Expat memoirs set in a plane-ride away in Asia have, well, taken off. Some, like Peter Hessler’s River Town, Michael Meyer’s The Last Days of Old Beijing, and Michael Levy’s Kosher Chinese, are written by former Peace Corps volunteers. Others like Rachel DeWoskin’s Foreign Babes in Beijing and Susan Jane Gilman’s Undress Me in the Temple of Heaven address the sometimes harrowing experiences of American women in China. And Tracy Slater’s The Good Shufu and Lisa Fineberg Cook’s unfortunately-titled Japan Took the J.A.P. Out of Me relay family struggles when these American writers follow their husbands to Japan.
Unlike most expat memoirists, however, Suzanne Kamata is in Asia to stay. And her story revolves around bi-cultural motherhood in Japan where customs and resources are different from those she could expect “back home” in the US. Kamata is particularly attuned to these differences because she and her husband Yoshi have twin children, one of whom, her daughter Lilia, is deaf and has cerebral palsy.
The story begins with Kamata overwhelmed in Paris, alone with the thirteen year-old Lilia. She wonders why she ever entertained Lilia’s wishes to visit Paris from their home in rural Japan. Paris isn’t the most wheelchair-friendly city, especially when Kamata doesn’t have the help of another adult.

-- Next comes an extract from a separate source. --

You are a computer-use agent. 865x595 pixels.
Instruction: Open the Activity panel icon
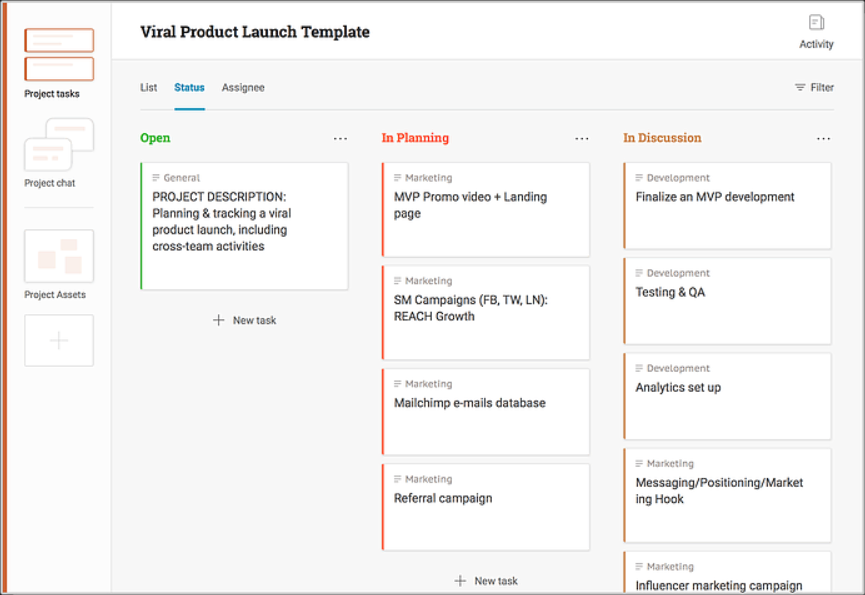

To understand how Kamata and Lilia ended up on their mother-daughter trip across the world, Kamata brings the reader into her home when Lilia and son Jio are born fourteen weeks early. The Kamatas first learn that Lilia cannot hear when she’s a baby, but it’s not until the twins are toddlers and visiting Kamata’s parents in the US that they discuss the possibility that Lilia may not just be a delayed walker.
Kamata isn’t shy about pointing out the cultural differences between Japanese and Americans when it comes to disabilities. Her husband Yoshi was born and raised in Japan and grew up with the understanding that if he wanted something done, it was up to him to do it. In Japan, it wasn’t acceptable to ask for help with, say a wheelchair-bound child, something Kamata learns to understand while trying to get her husband to understand her views.
Other cultural differences between Kamata and her husband also differ on the focus on hope and on reality. In response to Lilia’s desire to marry one day, Yoshi wants to tell her that that will never be a possibility, while Kamata, not knowing what’s in store for Lilia, doesn’t want her to give up hope.
At age 12, Lilia tells Kamata that she wants to see Paris. A mother-daughter trip to Paris has also been a dream of Kamata’s, even though she know it won’t be easy for them to navigate an old city with Lilia in a wheelchair. But Kamata wants Lilia to see that she can achieve many of the things people without disabilities can do. So a year later, she sets these plans into motion, just the two of them. Lilia has shown outstanding artistic abilities and a trip to Paris will also further enrich her art education. The Paris trip makes up the bulk of the story and it’s heart-wrenching when Kamata feels like giving up or doesn’t think they can see everything they set out to visit in Paris.
By the end of the book, a fresh addition to expat Asian memoirs, the trip becomes more than just about art, travel, and independence, but also about how Kamata sees her daughter grow and become an independent young woman with friends, interests, and travels of her own.